As the proportion of younger engineers contributing to open-source decreases (a reasonable choice, given the state of the economy), I see only two future possibilities:

1. Big corporations take ownership of key open-source libraries in an effort to continue their development.

2. Said key open-source libraries die, and corporations develop proprietary replacements for their own use. The open source scene remains alive, but with a much smaller influence.

bluGill

Unfortunately I have no clue how to get a company to put money into the open source we use. Not just my current company, but any company. I've sometimes been able to get permission to contribute something I build on company time, but often what I really want is someone on the project to spend a year or two maintaining it. Do the boring effort of creating a release. Write that complex feature everyone (including me) wants.

In decades past companies you to pay for my license for Visual Studio (I think of a MSDN subscription), clear case, a dozen different issue/work trackers. However as soon as an open source alternative is used I don't know how to get the money that would have been spent to them.

Come to think of it I'm maintainer of a couple open source projects that I don't use anymore and I don't normally bother even looking at the project either. Either someone needs to pay me to continue maintaining it (remember I don't find them useful myself so I'm not doing it to scratch an itch), or someone needs to take them over from me - but given xz attacks I'm no longer sure how to hand maintenance over.

johngossman

In my prior career I talked to many companies about open source usage. If you tell them they are running an unsupported database or operating system in production, they will often see the value of buying support. But it is much harder to get them to pay for non-production stuff, especially development tools. And even if you find an enlightened manager, getting budget to pay a maintainer for a project is very difficult to even explain.

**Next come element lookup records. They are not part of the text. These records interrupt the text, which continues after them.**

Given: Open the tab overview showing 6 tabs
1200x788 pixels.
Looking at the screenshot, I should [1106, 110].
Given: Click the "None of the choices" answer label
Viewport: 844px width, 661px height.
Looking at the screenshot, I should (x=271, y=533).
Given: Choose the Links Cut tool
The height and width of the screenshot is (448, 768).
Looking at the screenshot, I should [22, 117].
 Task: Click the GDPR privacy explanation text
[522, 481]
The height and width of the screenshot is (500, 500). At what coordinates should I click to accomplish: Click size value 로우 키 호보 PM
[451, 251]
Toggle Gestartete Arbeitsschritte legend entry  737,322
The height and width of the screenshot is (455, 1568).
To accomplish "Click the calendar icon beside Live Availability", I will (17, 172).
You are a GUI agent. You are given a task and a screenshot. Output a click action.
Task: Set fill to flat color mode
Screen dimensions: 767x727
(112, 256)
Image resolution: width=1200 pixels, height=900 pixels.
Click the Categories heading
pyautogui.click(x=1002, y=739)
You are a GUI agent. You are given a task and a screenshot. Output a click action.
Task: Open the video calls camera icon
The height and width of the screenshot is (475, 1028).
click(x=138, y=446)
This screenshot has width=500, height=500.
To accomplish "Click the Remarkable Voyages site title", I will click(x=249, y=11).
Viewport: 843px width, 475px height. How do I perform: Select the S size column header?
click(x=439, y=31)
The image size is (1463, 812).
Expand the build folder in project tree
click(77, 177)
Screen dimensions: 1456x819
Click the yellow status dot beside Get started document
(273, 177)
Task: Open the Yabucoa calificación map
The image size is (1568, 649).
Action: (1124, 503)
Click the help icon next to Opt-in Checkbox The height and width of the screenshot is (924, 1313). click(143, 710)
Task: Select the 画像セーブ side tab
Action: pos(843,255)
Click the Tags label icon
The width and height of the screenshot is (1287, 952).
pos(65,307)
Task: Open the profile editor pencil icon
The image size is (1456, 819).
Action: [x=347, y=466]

“We’re paying for contract development? But it’s not one of our products and we’ll have no rights to the software? They’ll fix all the bugs we find, right? Right?” This a hard conversation at most companies, even tech companies.

ghaff

Development tools was almost always a tough standalone business even before open source became so prevalent.

akoboldfrying

"They’ll fix all the bugs we find, right?" -- that sounds to me like a reasonable requirement on the maintainer, if they are going to be paid a non negligible amount.

ndiddy

At companies where I've worked, all of the money we've put into open source has been in contracting the developer(s) to add a feature we needed to the upstream version. Of course, this means that we didn't really fund ongoing maintenance on anything we used that had all the features we needed.

RossBencina

As an independent maintainer I don't really know where to start trying to organise an ongoing income stream from users to support maintenance.

I thought that the idea of a funding manifest to advertise funding requests was a good idea: https://floss.fund/funding-manifest/ No idea if it works.

bluGill

Most open source projects don't really need an income stream. It only becomes an issue when the project is large enough that there is desire for someone to work on it half time or more. Smaller projects can still be done as a hobbyist thing. (the project I "maintain" only needs a few hours of my time per year, but since I no longer use it I can't be bothered - there is a problem for those who still use it). Of course it is hard to say - curl seems like it should be a small project but in fact it is large enough to support someone full time.

throw83848484

Sadly, as OS dev, I see third way: development behind closed doors.

With AI and CV reference hunting, number of contributions is higher than ever. Open-source projects are basically spammed, with low quality contributions.

Public page is just a liability. I am considering to close public bugzilla, git repo and discussions. I would just take bug reports and patches from very small circle of customers and power users. Everything except release source tarball, and short changelog would be private!

Open-source means you get a source code, not free customer and dev support!

pabs3

The FOSSjobs wiki has a bunch of resources on this topic:

https://github.com/fossjobs/fossjobs/wiki/resources

lrvick

My company, Distrust, exists to produce, support, and fund our open source security tools.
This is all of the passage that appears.